En l’espace d’un an, cette « finance de l’ombre » a en effet progressé de 7 % et « pèse » désormais entre 60 000 et 75 000 milliards de dollars, soit l’équivalent de 120 % du produit intérieur brut (PIB) des principales économies de la planète, selon le Conseil de stabilité financière (Financial Stability Board, ou FSB) créé par le G20 en 2009.

D’après une récente étude de la BCE, l’ensemble des actifs gérés par ce pan occulte de la finance en zone euro serait passé de 19 milliards d’euros (21,6 G $US) fin 2013 à 23 milliards (26,2 G $US) à la mi-2014.

« Échapper aux règles trop contraignantes »

Le shadow banking est « une activité de banque, menée par des entités qui, ne recevant pas de dépôts, ne sont pas régulées en tant que banques et donc ne sont pas soumises à la réglementation bancaire en vigueur », explique le site.

« Ce secteur parallèle regroupe les activités de financement qui ne sont pas menées par les banques, mais par des hedge funds [fonds spéculatifs], les fonds de private equity et des trusts », précise sur le site Dominique Plihon, professeur d’économie à l’Université Paris-XIII et co-auteur d’un rapport sur la question.

« Les banques veulent développer une activité hors de contrôle des autorités, poursuit-il. Elles veulent échapper aux règles trop contraignantes relatives aux fonds propres. Cela concerne essentiellement le marché de gré à gré et les hedge funds, qui sont très opaques, très peu régulés. »

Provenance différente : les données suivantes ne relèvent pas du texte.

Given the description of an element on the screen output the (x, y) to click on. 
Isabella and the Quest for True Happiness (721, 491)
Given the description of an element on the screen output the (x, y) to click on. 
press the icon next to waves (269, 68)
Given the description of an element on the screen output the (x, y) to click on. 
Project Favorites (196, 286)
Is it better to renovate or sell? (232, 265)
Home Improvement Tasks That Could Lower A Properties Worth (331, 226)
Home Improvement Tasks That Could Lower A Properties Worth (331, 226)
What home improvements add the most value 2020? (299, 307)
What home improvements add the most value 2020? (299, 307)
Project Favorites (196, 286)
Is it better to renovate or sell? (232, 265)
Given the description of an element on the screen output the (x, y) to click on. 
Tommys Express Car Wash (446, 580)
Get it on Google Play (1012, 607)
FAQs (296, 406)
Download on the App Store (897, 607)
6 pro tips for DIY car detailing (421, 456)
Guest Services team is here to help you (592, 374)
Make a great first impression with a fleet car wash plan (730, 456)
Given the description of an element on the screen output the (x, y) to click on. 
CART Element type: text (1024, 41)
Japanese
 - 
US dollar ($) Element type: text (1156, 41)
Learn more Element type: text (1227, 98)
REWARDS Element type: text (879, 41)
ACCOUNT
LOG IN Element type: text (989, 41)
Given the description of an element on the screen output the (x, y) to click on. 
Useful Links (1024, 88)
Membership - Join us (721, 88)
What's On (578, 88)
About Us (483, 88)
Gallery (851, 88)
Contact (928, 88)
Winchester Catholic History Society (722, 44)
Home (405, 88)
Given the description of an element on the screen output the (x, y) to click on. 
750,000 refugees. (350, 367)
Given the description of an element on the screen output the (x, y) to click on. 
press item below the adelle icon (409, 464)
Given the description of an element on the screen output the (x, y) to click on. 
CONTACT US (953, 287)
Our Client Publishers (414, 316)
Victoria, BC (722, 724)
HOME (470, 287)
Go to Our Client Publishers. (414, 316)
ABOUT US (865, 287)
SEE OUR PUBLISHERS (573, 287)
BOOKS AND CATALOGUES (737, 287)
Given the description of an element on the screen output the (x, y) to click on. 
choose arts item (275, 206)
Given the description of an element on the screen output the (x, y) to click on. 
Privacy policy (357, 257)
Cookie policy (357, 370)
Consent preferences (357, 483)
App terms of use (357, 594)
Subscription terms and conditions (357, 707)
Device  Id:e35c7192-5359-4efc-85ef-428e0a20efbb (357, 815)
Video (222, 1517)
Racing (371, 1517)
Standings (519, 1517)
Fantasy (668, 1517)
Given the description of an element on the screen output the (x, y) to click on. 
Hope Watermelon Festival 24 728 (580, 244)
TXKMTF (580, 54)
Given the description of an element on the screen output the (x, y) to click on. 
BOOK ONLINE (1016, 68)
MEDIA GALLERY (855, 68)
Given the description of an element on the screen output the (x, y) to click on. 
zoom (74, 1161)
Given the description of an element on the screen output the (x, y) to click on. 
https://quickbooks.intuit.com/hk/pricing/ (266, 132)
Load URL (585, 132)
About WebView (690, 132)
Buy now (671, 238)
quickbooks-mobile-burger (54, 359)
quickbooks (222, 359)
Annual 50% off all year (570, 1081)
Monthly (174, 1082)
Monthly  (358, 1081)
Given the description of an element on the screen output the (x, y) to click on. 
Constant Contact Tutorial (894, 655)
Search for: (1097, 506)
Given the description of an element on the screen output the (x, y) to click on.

D’abord aux États-Unis, puis en Europe

Apparu dans les années 1990 aux États-Unis, le phénomène s’est ensuite développé en Europe, au début des années 2000, avant de s’étendre en Asie, rappelle Challenges.fr. Résultat : nos voisins du Sud et la zone euro abritent les deux tiers de cette activité, avec environ 25 000 milliards de dollars chacun, selon le FSB.

Avec quelque 9 300 milliards, soit 12 % du total, le Royaume-Uni arrive en troisième position, suivi par la Chine, dont la part dans ce « gâteau » a explosé en quelques années, passant de 1 % en 2007 à 4 % en 2013. L’Académie chinoise des sciences sociales affirme même que la finance parallèle représenterait la moitié du PIB du pays, et 20 % des actifs détenus par le secteur bancaire chinois contrôlé.

Le FMI juge que le shadow banking peut néanmoins « être positif pour stimuler l’activité dans les pays émergents, où le secteur bancaire est limité par ses “capacités” ou par des obstacles “réglementaires” », relève Challenges.fr.

« Une énorme erreur »

Toutefois, l’organisme international pointe également les risques d’une croissance excessive du secteur.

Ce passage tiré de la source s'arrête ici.